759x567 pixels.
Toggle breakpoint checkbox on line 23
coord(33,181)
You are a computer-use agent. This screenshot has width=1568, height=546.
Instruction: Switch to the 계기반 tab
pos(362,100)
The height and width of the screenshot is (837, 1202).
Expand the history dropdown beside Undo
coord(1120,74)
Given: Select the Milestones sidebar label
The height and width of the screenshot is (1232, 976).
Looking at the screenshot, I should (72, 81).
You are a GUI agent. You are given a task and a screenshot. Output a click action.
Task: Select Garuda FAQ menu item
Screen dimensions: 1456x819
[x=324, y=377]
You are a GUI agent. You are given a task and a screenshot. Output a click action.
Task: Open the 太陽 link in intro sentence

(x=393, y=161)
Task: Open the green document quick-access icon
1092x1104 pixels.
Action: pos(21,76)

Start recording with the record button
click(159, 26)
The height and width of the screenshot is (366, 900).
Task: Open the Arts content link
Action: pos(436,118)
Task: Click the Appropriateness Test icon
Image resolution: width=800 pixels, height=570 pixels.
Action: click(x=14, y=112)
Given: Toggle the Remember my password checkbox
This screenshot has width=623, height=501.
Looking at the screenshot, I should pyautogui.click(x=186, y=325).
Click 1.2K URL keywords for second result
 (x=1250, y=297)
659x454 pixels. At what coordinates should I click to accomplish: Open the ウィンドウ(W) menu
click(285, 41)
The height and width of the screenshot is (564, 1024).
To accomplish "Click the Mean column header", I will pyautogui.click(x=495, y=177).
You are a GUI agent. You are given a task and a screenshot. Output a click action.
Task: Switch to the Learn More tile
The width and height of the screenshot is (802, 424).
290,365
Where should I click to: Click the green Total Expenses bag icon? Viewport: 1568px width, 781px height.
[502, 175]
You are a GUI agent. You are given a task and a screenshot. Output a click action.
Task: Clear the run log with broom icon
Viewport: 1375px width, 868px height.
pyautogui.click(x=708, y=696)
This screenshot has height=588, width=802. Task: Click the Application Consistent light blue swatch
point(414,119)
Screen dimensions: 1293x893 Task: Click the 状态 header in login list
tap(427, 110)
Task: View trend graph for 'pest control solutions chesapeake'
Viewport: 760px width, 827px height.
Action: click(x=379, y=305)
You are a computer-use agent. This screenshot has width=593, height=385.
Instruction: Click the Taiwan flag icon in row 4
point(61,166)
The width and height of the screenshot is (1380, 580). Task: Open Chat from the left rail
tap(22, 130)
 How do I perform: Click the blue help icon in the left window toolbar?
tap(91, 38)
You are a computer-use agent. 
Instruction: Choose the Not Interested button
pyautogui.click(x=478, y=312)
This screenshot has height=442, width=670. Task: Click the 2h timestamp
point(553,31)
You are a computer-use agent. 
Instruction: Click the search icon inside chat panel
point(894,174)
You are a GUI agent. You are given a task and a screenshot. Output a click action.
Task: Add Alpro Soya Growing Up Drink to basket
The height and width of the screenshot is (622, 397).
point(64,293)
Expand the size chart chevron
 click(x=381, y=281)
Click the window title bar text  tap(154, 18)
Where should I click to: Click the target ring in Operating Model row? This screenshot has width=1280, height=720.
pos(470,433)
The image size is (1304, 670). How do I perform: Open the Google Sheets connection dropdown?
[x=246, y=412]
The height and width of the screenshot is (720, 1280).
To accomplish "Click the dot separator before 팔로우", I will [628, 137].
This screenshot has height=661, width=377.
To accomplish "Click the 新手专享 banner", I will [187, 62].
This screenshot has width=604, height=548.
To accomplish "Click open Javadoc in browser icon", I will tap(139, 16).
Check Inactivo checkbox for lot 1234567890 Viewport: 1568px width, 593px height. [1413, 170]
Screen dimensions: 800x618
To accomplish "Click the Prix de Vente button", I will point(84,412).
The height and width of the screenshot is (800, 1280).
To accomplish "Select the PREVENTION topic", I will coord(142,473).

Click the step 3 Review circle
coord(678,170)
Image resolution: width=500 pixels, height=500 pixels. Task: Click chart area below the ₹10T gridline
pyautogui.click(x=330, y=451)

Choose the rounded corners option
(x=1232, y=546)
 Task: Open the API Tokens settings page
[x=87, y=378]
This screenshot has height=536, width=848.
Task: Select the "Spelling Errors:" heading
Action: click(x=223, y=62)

### Exercise objective
Rewrite the listing with every "checkbox" changed to "tick box", keeping everything else the same.

### Task response
759x567 pixels.
Toggle breakpoint tick box on line 23
coord(33,181)
You are a computer-use agent. This screenshot has width=1568, height=546.
Instruction: Switch to the 계기반 tab
pos(362,100)
The height and width of the screenshot is (837, 1202).
Expand the history dropdown beside Undo
coord(1120,74)
Given: Select the Milestones sidebar label
The height and width of the screenshot is (1232, 976).
Looking at the screenshot, I should (72, 81).
You are a GUI agent. You are given a task and a screenshot. Output a click action.
Task: Select Garuda FAQ menu item
Screen dimensions: 1456x819
[x=324, y=377]
You are a GUI agent. You are given a task and a screenshot. Output a click action.
Task: Open the 太陽 link in intro sentence

(x=393, y=161)
Task: Open the green document quick-access icon
1092x1104 pixels.
Action: pos(21,76)

Start recording with the record button
click(159, 26)
The height and width of the screenshot is (366, 900).
Task: Open the Arts content link
Action: pos(436,118)
Task: Click the Appropriateness Test icon
Image resolution: width=800 pixels, height=570 pixels.
Action: click(x=14, y=112)
Given: Toggle the Remember my password tick box
This screenshot has width=623, height=501.
Looking at the screenshot, I should pyautogui.click(x=186, y=325).
Click 1.2K URL keywords for second result
 (x=1250, y=297)
659x454 pixels. At what coordinates should I click to accomplish: Open the ウィンドウ(W) menu
click(285, 41)
The height and width of the screenshot is (564, 1024).
To accomplish "Click the Mean column header", I will pyautogui.click(x=495, y=177).
You are a GUI agent. You are given a task and a screenshot. Output a click action.
Task: Switch to the Learn More tile
The width and height of the screenshot is (802, 424).
290,365
Where should I click to: Click the green Total Expenses bag icon? Viewport: 1568px width, 781px height.
[502, 175]
You are a GUI agent. You are given a task and a screenshot. Output a click action.
Task: Clear the run log with broom icon
Viewport: 1375px width, 868px height.
pyautogui.click(x=708, y=696)
This screenshot has height=588, width=802. Task: Click the Application Consistent light blue swatch
point(414,119)
Screen dimensions: 1293x893 Task: Click the 状态 header in login list
tap(427, 110)
Task: View trend graph for 'pest control solutions chesapeake'
Viewport: 760px width, 827px height.
Action: click(x=379, y=305)
You are a computer-use agent. This screenshot has width=593, height=385.
Instruction: Click the Taiwan flag icon in row 4
point(61,166)
The width and height of the screenshot is (1380, 580). Task: Open Chat from the left rail
tap(22, 130)
 How do I perform: Click the blue help icon in the left window toolbar?
tap(91, 38)
You are a computer-use agent. 
Instruction: Choose the Not Interested button
pyautogui.click(x=478, y=312)
This screenshot has height=442, width=670. Task: Click the 2h timestamp
point(553,31)
You are a computer-use agent. 
Instruction: Click the search icon inside chat panel
point(894,174)
You are a GUI agent. You are given a task and a screenshot. Output a click action.
Task: Add Alpro Soya Growing Up Drink to basket
The height and width of the screenshot is (622, 397).
point(64,293)
Expand the size chart chevron
 click(x=381, y=281)
Click the window title bar text  tap(154, 18)
Where should I click to: Click the target ring in Operating Model row? This screenshot has width=1280, height=720.
pos(470,433)
The image size is (1304, 670). How do I perform: Open the Google Sheets connection dropdown?
[x=246, y=412]
The height and width of the screenshot is (720, 1280).
To accomplish "Click the dot separator before 팔로우", I will [628, 137].
This screenshot has height=661, width=377.
To accomplish "Click the 新手专享 banner", I will [187, 62].
This screenshot has width=604, height=548.
To accomplish "Click open Javadoc in browser icon", I will tap(139, 16).
Check Inactivo tick box for lot 1234567890 Viewport: 1568px width, 593px height. [1413, 170]
Screen dimensions: 800x618
To accomplish "Click the Prix de Vente button", I will point(84,412).
The height and width of the screenshot is (800, 1280).
To accomplish "Select the PREVENTION topic", I will coord(142,473).

Click the step 3 Review circle
coord(678,170)
Image resolution: width=500 pixels, height=500 pixels. Task: Click chart area below the ₹10T gridline
pyautogui.click(x=330, y=451)

Choose the rounded corners option
(x=1232, y=546)
 Task: Open the API Tokens settings page
[x=87, y=378]
This screenshot has height=536, width=848.
Task: Select the "Spelling Errors:" heading
Action: click(x=223, y=62)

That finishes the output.